Úmido gosto de terra, cheiro de pedra lavada…
Saudades de meus avós, do casarão, da sua cozinha com fogão a lenha. Minha avó Ana, Sinhá Aninha como a chamavam carinhosamente na família, fazia o melhor chá de limão que já tomei em toda minha vida. Ele era servido acompanhado de leite quente e café coado no coador de pano. Sobre a mesa minha avó enrolava biscoitos de polvilho, que eram fritos.
Eram os dias mais felizes de minha vida… Todos estavam presentes: eu, minhas irmãs, nossos pais (Lucilo e Maria), minha irmã Ile e Tânia.
Tempo inseguro do tempo!
Quando me lembro, me emociono e choro.
Nua e fria, sem mais nada.
Brilho de areias pisadas era o quintal (ou terreiro) de meus avós, onde toda manhã, ela jogava milhos às galinhas e pintinhos que vinham de todos os lados, ela sempre entoava o pipi…
Recordo-me de meu avô Floripes. Acordava na madrugada para tirar o leite das vacas!

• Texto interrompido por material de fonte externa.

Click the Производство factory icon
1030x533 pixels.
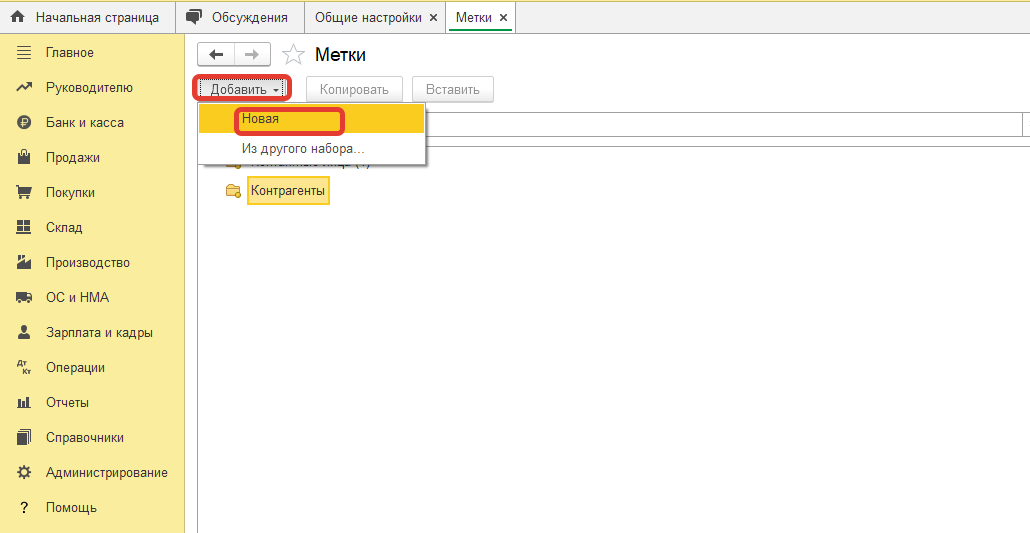[25, 263]
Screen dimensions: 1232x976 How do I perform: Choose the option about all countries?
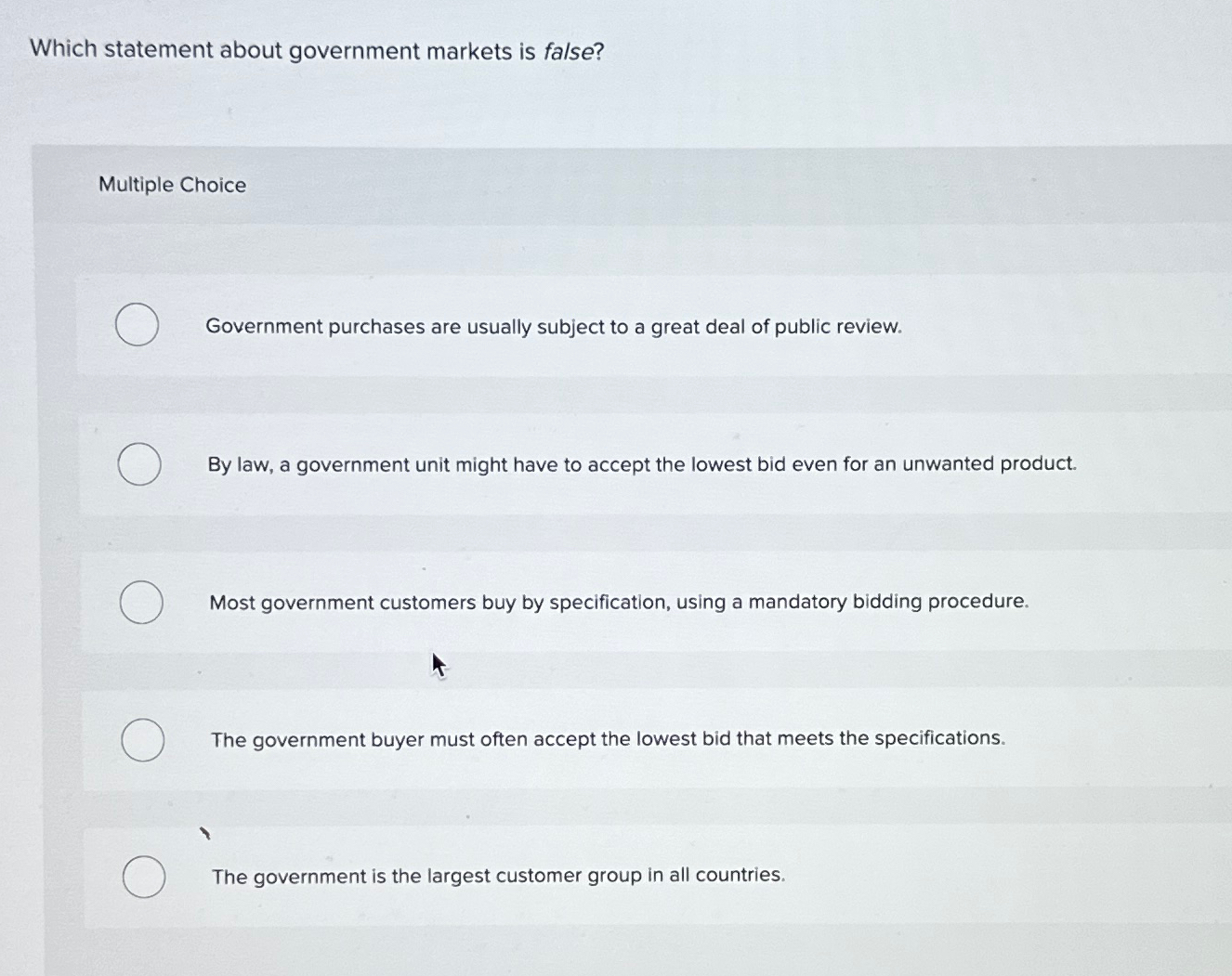497,876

Eu, minhas irmãs e primas nos divertíamos muito tomando o leite ainda quente que meu avô tirava na hora pra nós!
Meu avô era muito sério e pouca conversa.
A minha avó era carinhosa, me lembro dela fazendo queijos, e nos deixava sempre acreditar que estávamos ajudando-a.
Saíamos para recolher os ovos das galinhas, ninhos que ficavam nos galhos das árvores.
Com cheiro de folhas mordidas, cheiro das árvores frutíferas ou talvez dos eucaliptos que balançavam vistos de longe.
De onde gritávamos para ouvirmos o eco de nossas vozes.
Suspiro coisas acontecidas, lá longe na minha infância!
A noite abria a frescura…
Dos campos todos molhados, bastava um comentário sobre o ruído dos animais que ficavam no pasto, para que minha avó começasse uma estória sobre o Saci-Pererê. Suas estórias embalavam a noite. Do fundo da escuridão recebíamos cafunés entre nossos cabelos e o sono chegava.
Vózinha quanta saudades de um tempo que existe. Que ficou vivo e presente em mim. Entre sonhos e nuvens… Não haverá mais nossa vida, talvez nem o pó que fomos.
E a memória de tudo desmanchará quando me for!